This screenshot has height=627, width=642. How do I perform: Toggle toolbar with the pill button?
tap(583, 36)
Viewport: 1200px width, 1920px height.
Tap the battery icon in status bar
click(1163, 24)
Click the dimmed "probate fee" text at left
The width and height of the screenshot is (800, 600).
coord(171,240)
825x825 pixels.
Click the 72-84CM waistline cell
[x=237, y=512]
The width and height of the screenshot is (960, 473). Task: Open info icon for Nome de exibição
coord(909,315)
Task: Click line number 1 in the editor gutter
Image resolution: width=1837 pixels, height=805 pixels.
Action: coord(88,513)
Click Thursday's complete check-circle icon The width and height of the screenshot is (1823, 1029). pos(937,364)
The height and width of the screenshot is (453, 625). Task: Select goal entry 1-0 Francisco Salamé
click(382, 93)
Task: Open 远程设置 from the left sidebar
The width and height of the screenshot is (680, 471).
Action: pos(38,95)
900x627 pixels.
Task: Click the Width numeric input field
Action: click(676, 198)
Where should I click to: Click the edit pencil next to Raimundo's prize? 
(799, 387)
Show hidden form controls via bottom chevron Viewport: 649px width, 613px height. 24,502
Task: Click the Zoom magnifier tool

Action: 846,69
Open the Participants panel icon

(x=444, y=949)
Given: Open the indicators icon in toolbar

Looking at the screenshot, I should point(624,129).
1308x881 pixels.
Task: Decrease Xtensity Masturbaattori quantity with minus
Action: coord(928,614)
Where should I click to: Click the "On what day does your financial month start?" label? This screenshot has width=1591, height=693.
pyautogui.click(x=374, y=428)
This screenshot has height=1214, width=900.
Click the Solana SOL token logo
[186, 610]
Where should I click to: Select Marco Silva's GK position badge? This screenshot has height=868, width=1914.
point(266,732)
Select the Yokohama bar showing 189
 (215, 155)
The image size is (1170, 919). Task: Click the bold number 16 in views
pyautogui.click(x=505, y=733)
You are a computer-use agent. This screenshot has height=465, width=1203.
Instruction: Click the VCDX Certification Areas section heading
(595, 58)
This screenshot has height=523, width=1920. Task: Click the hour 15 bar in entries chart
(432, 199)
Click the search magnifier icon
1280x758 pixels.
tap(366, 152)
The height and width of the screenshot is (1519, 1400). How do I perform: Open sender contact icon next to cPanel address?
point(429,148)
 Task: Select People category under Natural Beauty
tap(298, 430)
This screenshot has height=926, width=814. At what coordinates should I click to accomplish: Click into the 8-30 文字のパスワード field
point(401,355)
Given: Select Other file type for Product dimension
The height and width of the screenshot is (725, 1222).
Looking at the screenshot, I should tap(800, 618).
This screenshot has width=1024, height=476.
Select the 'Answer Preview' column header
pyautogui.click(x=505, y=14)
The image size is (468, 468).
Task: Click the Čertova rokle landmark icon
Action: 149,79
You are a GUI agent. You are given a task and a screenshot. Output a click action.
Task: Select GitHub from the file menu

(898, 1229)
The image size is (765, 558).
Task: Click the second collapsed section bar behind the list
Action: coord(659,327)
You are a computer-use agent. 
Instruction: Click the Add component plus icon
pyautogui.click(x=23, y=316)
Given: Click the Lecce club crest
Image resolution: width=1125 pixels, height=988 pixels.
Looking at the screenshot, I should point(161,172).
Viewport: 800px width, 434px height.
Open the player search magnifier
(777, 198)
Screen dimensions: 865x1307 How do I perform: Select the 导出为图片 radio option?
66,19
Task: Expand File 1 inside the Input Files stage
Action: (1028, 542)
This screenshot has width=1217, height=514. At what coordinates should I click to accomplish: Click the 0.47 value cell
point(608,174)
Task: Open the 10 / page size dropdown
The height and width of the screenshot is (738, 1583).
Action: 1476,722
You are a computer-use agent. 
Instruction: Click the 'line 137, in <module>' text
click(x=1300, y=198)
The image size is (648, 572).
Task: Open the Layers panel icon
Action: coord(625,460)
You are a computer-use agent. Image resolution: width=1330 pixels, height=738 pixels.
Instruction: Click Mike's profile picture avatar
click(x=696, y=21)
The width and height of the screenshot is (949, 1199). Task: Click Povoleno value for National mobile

WHAT THE TASK REQUIRES — Look through the data above and return exactly the lines from the one that contains "You are a computer-use agent. This" to the one that contains "Given: Select Other", inclusive, with nothing else.

RESULT OF THIS TASK —
You are a computer-use agent. This screenshot has height=465, width=1203.
Instruction: Click the VCDX Certification Areas section heading
(595, 58)
This screenshot has height=523, width=1920. Task: Click the hour 15 bar in entries chart
(432, 199)
Click the search magnifier icon
1280x758 pixels.
tap(366, 152)
The height and width of the screenshot is (1519, 1400). How do I perform: Open sender contact icon next to cPanel address?
point(429,148)
 Task: Select People category under Natural Beauty
tap(298, 430)
This screenshot has height=926, width=814. At what coordinates should I click to accomplish: Click into the 8-30 文字のパスワード field
point(401,355)
Given: Select Other file type for Product dimension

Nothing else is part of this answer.